EU citizens can move about freely within the Schengen area. But taking your pension with you when you relocate to another country is almost impossible. Help might now be around the corner.
EU politicians are currently discussing the creation of a uniform personal pension product, one that is more up to date and flexible, offers people greater control over their financial future and removes the obstacles in the way of long-term saving. As part of a public consultation on a potential European framework for personal pensions, the EU is collecting statements from private individuals and stakeholders until the end of October 2016. Reason enough to sit down for a chat with the Chairman of the European Insurance and Occupational Pensions Authority (EIOPA), Gabriel Bernardino.
What does a uniform European personal pension product have to offer EU citizens?
Many people do not have the opportunity to reasonably save for their future retirement as there is no market for complementary pension products, be they occupational or personal.
Personal pension products have the potential to close the significant savings gap for European individuals’ retirement income. Standardised, continent-wide coverage (a Pan-European Personal Pension Product, or PEPP) would be a sensible way to ensure adequate retirement provision. And this in turn would enhance opportunities for long-term investments in the Capital Markets Union.
What would a European personal pension product look like?
The PEPP should be a safe, transparent and cost-effective personal pension savings product.
To help consumers compare products, standardised information is a very important element of the PEPP. Investment options also need to be standardised and, above all, limited. A single default investment option should be defined.
What are the greatest challenges to the launch of PEPP?
The biggest challenge is the heterogeneous nature of the pension landscape in Europe. The roles of public, occupational and personal pension vehicles in each of the 28 EU member states diverge significantly. Pensions tend to be embedded in national social and labour law and have various approaches to tax treatment. Some countries have strong occupational pensions, while others have built up personal pensions. Quite a number of countries have yet to develop strong complementary pension systems beyond the public pay-as-you-go social security regimes.
The creation of an effective PEPP requires a constructive approach from the member states and from the various sectors offering personal provisions.
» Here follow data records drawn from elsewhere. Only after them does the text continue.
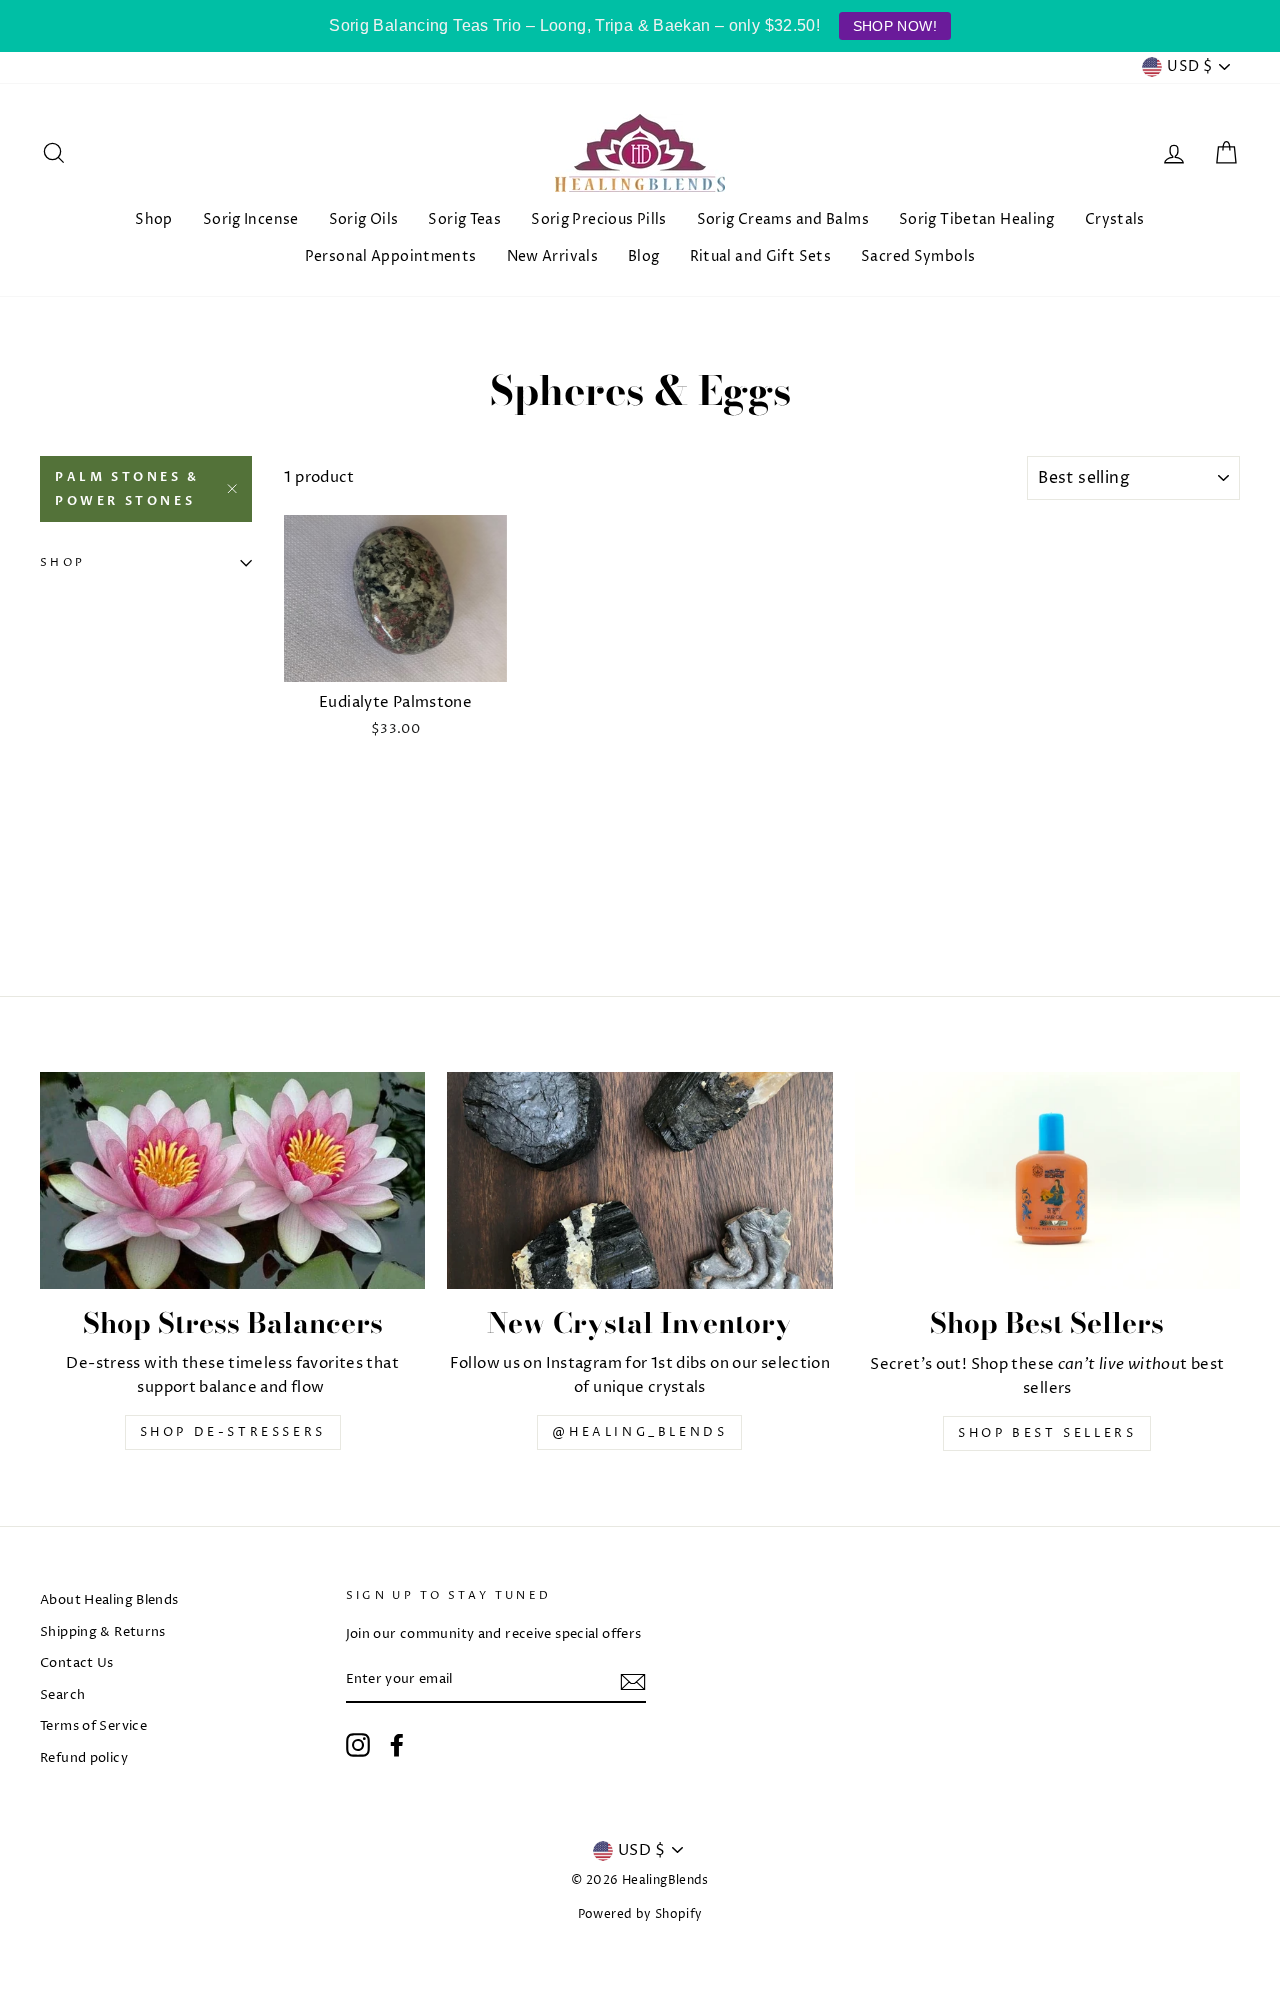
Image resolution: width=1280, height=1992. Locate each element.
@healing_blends (639, 1432)
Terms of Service (93, 1726)
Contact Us (77, 1663)
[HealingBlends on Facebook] (397, 1745)
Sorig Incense (251, 219)
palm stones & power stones (127, 489)
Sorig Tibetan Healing (977, 219)
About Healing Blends (109, 1600)
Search (62, 1695)
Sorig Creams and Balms (783, 219)
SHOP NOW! (895, 26)
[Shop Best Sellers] (1047, 1180)
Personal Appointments (391, 256)
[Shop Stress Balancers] (232, 1180)
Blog (644, 256)
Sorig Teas (464, 219)
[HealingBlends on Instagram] (358, 1745)
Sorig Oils (364, 219)
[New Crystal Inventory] (639, 1180)
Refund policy (84, 1758)
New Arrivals (553, 256)
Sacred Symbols (918, 256)
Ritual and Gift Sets (761, 256)
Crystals (1115, 219)
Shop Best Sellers (1047, 1433)
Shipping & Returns (103, 1632)
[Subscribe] (633, 1682)
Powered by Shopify (640, 1914)
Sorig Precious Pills (599, 219)
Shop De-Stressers (233, 1432)
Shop (154, 219)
We need to work closely with all relevant stakeholders to ensure that we achieve the right balance.
To what extent might the PEPP divert savings away from workplace schemes that benefit from an employer contribution?
Personal pensions should not compete against occupational and state pensions; they should complement them. The situation now is that there are either no occupational pensions or insufficient ones in a number of EU countries, and the level of state pension does not provide adequate retirement income. There is still an overall need for complementary pension savings.
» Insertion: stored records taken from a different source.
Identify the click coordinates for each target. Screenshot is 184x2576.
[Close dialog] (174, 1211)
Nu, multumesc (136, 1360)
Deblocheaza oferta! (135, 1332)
Why should European the citizens entrust their savings to a PEPP?
Personal pensions will only deliver on their promise—to provide sustainable pensions and adequate replacement rates in the future—if savings are safe, cost-effective, transparent and flexible enough to accommodate the changing economic and labour market environment. What's more, PEPP will make it possible for EU citizens to conveniently take their pension with them to another member state.
I am convinced that a standardised pan-European personal pension product can increase consumer protection, transparency and pension savings to ultimately improve outcomes for European citizens.
What are EIOPA’s expectations from the consultation on the PEPP?
When considering the PEPP, EIOPA investigated the product’s potential with possible providers and stakeholders. The results showed that, due to the highly divergent market for personal pension products in the European Economic Area, a second regime product could make an important difference to the efficiency of an EU single market for personal pensions. What is pivotal is that the product be standardised yet flexible.
We expect that the findings of the European Commission’s currently ongoing public consultation will reconfirm those conclusions.